## [YOUR GOAL]
Pull out the listing word for word, starting with its first line and going on through the line that contains "point(845,56)", with both of those lines included.

[START INPUT MATERIAL]

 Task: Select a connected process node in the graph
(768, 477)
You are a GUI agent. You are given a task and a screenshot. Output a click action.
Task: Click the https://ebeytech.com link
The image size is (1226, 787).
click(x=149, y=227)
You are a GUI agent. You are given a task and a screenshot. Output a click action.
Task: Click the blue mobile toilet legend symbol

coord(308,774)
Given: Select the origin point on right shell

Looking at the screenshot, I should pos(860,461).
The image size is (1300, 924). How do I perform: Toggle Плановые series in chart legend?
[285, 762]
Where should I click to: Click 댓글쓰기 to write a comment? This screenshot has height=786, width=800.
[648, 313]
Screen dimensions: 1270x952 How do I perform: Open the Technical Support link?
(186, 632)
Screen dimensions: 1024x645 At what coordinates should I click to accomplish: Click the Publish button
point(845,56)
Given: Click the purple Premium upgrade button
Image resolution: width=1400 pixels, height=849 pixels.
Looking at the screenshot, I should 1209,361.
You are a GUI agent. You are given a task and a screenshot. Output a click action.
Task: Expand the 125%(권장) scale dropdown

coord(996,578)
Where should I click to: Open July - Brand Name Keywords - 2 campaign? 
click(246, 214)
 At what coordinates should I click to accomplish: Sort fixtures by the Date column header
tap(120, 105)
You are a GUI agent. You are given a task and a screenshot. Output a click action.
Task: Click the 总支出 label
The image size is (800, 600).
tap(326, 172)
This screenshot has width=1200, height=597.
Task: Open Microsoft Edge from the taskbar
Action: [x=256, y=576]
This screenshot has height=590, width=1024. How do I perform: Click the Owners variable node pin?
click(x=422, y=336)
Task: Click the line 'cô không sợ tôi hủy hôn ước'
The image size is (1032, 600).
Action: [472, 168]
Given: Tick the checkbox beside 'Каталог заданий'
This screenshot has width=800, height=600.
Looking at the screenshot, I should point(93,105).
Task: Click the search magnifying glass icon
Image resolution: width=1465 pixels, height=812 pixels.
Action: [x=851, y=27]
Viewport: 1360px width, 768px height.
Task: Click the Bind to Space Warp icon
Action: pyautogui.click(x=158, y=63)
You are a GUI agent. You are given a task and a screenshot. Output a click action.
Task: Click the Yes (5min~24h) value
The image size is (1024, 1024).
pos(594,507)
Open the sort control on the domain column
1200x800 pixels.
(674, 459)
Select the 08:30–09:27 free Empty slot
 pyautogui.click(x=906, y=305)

[END INPUT MATERIAL]

## [EXERCISE OUTPUT]
 Task: Select a connected process node in the graph
(768, 477)
You are a GUI agent. You are given a task and a screenshot. Output a click action.
Task: Click the https://ebeytech.com link
The image size is (1226, 787).
click(x=149, y=227)
You are a GUI agent. You are given a task and a screenshot. Output a click action.
Task: Click the blue mobile toilet legend symbol

coord(308,774)
Given: Select the origin point on right shell

Looking at the screenshot, I should pos(860,461).
The image size is (1300, 924). How do I perform: Toggle Плановые series in chart legend?
[285, 762]
Where should I click to: Click 댓글쓰기 to write a comment? This screenshot has height=786, width=800.
[648, 313]
Screen dimensions: 1270x952 How do I perform: Open the Technical Support link?
(186, 632)
Screen dimensions: 1024x645 At what coordinates should I click to accomplish: Click the Publish button
point(845,56)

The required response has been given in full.